Directions:
Your answer must be an exact copy of the lines from the one containing "The height and" through the last line of the records below, with no pictures; please include nothing else.

Stored records:
········

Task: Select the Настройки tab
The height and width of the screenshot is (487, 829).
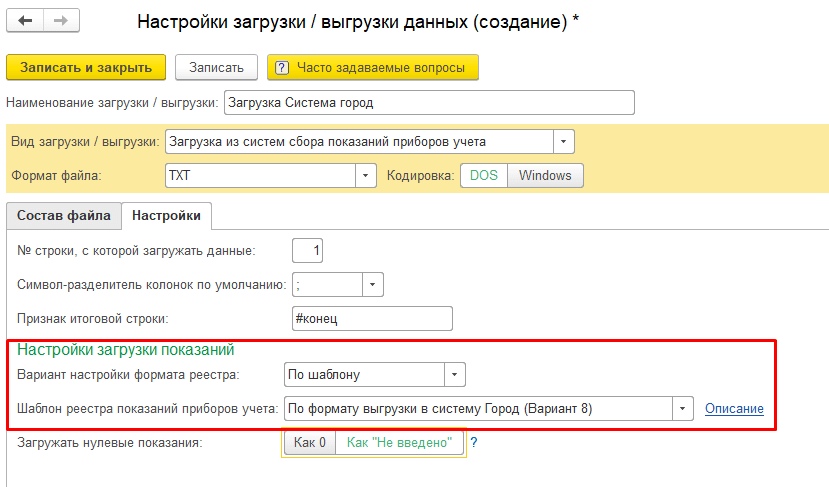Action: click(x=167, y=216)
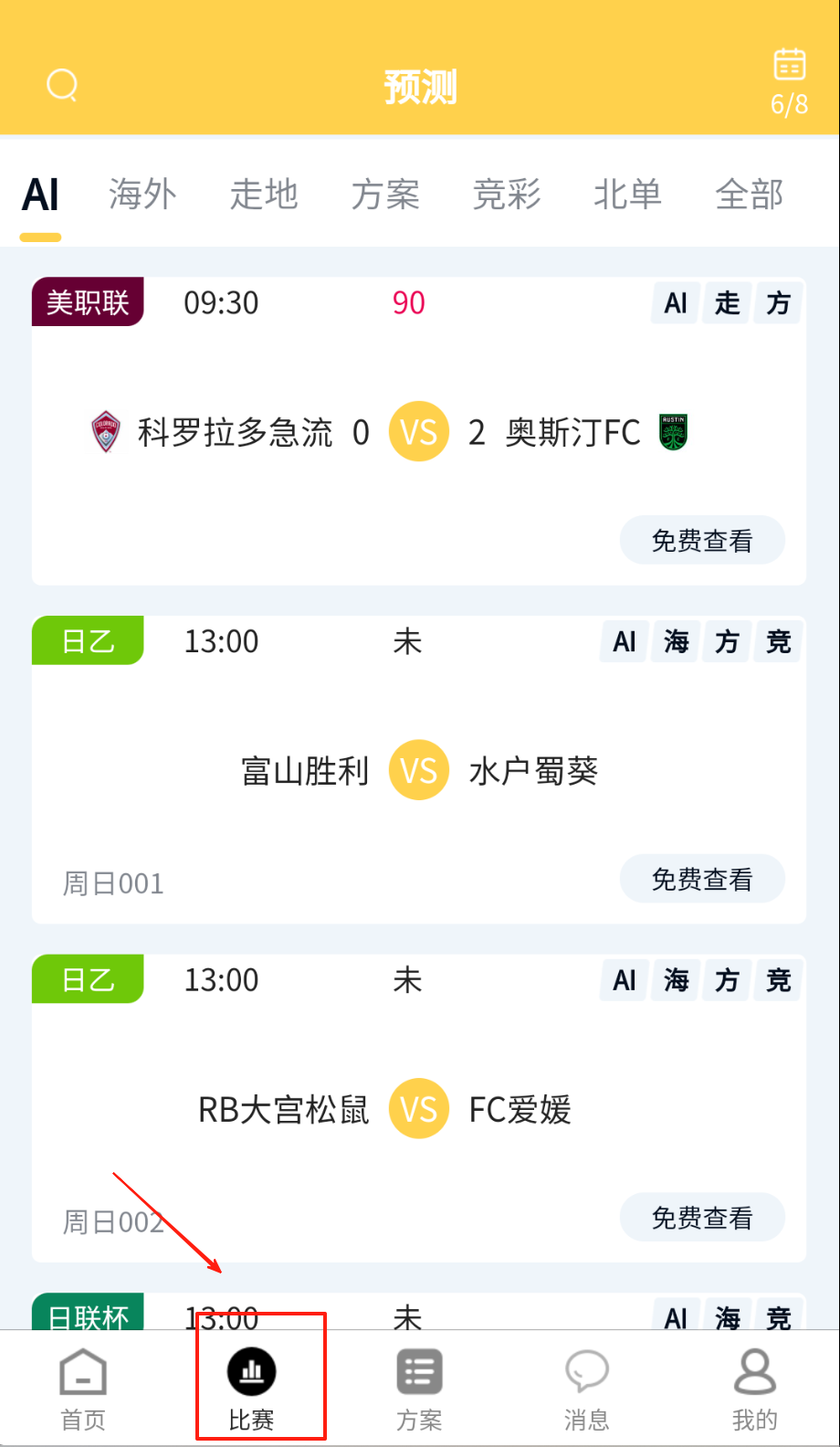The width and height of the screenshot is (840, 1447).
Task: Select the 竞彩 tab
Action: 507,195
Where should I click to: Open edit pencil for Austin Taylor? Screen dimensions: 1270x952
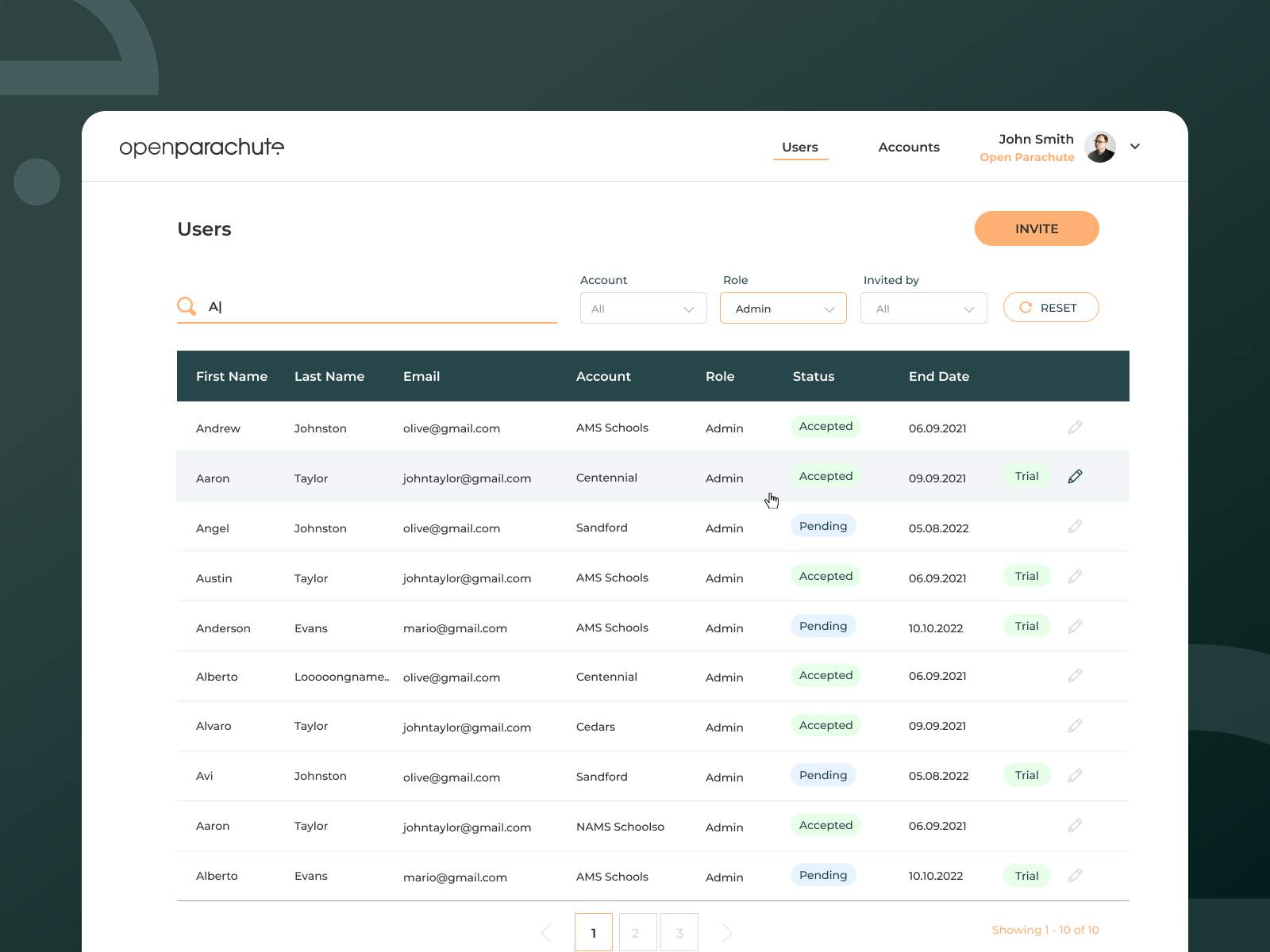point(1075,577)
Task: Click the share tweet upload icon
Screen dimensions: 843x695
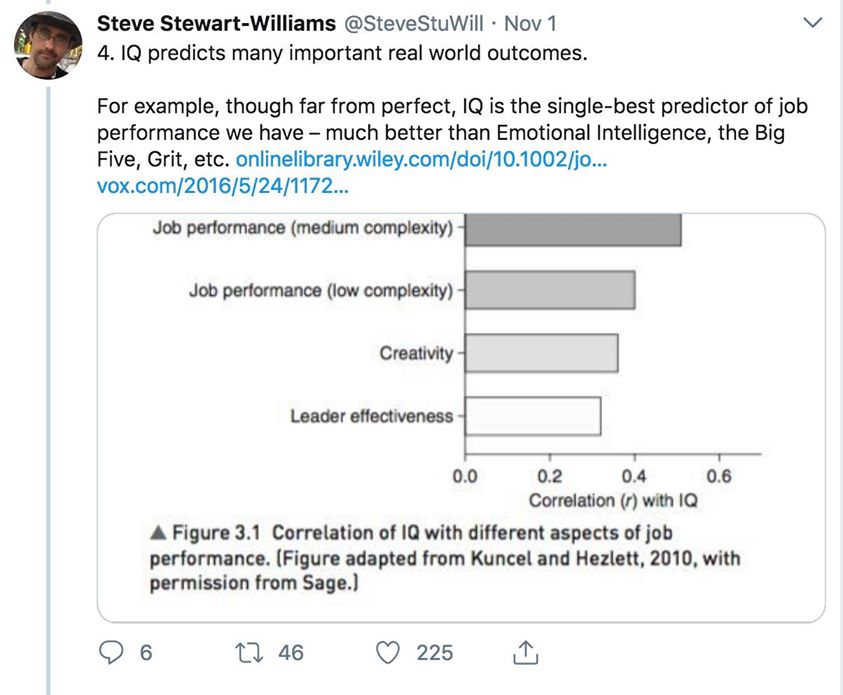Action: (524, 652)
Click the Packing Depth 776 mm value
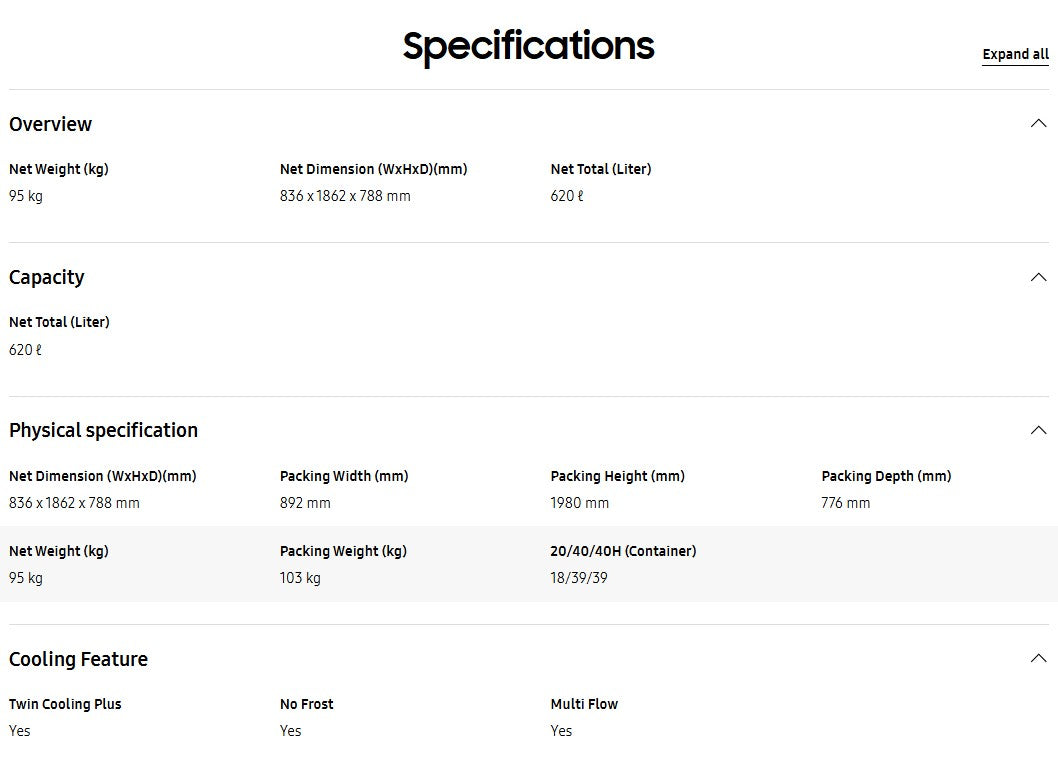 pyautogui.click(x=845, y=503)
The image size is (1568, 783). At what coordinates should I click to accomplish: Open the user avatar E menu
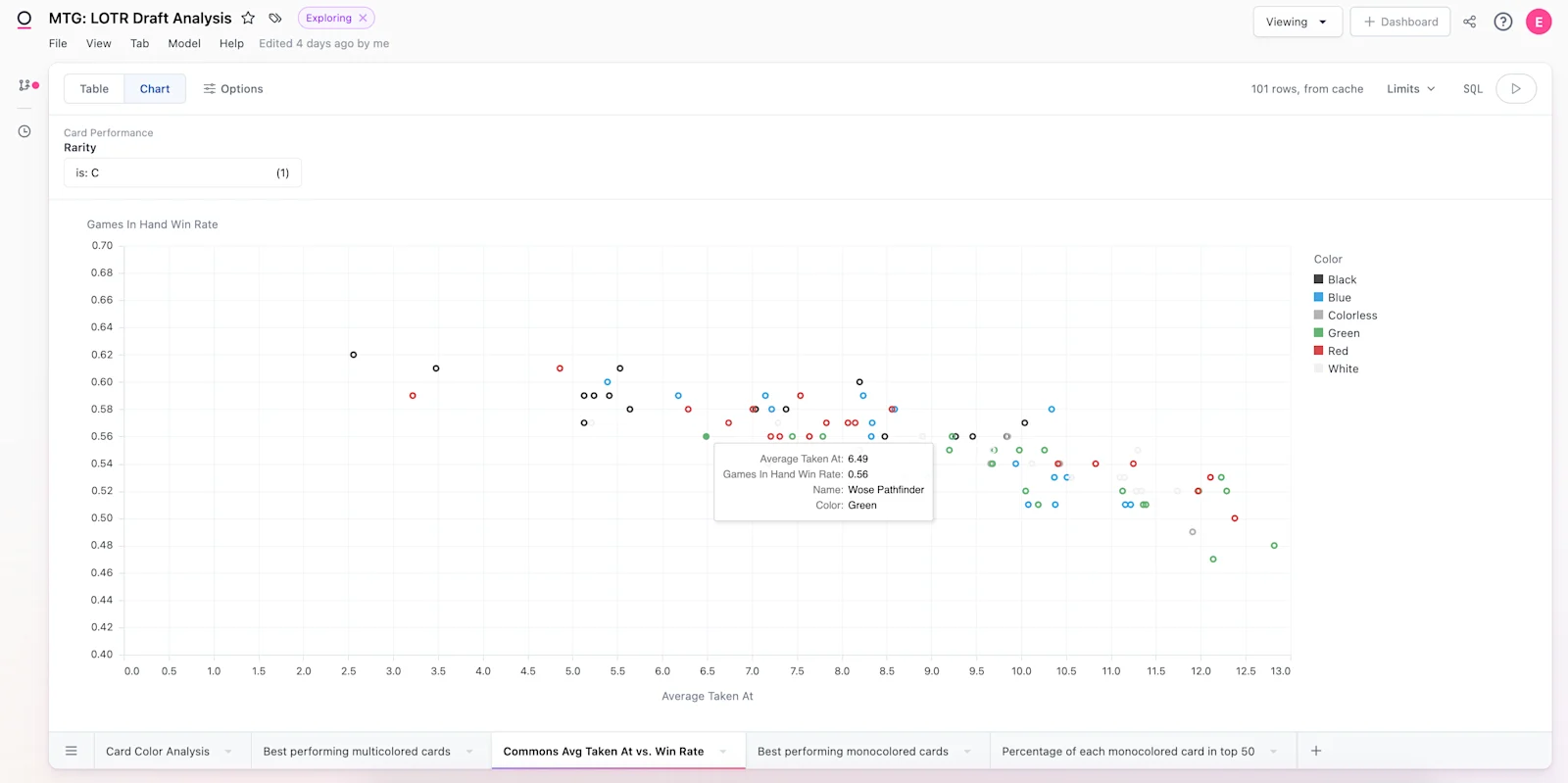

········

Expected answer:
The height and width of the screenshot is (487, 829).
Action: click(x=167, y=216)
The width and height of the screenshot is (840, 1447).
Task: Select the 竞彩 tab
Action: 507,195
Where should I click to: Open edit pencil for Austin Taylor? Screen dimensions: 1270x952
point(1075,577)
Task: Click the share tweet upload icon
Screen dimensions: 843x695
Action: (524, 652)
Click the Packing Depth 776 mm value
 pyautogui.click(x=845, y=503)
The image size is (1568, 783). At what coordinates should I click to accomplish: Open the user avatar E menu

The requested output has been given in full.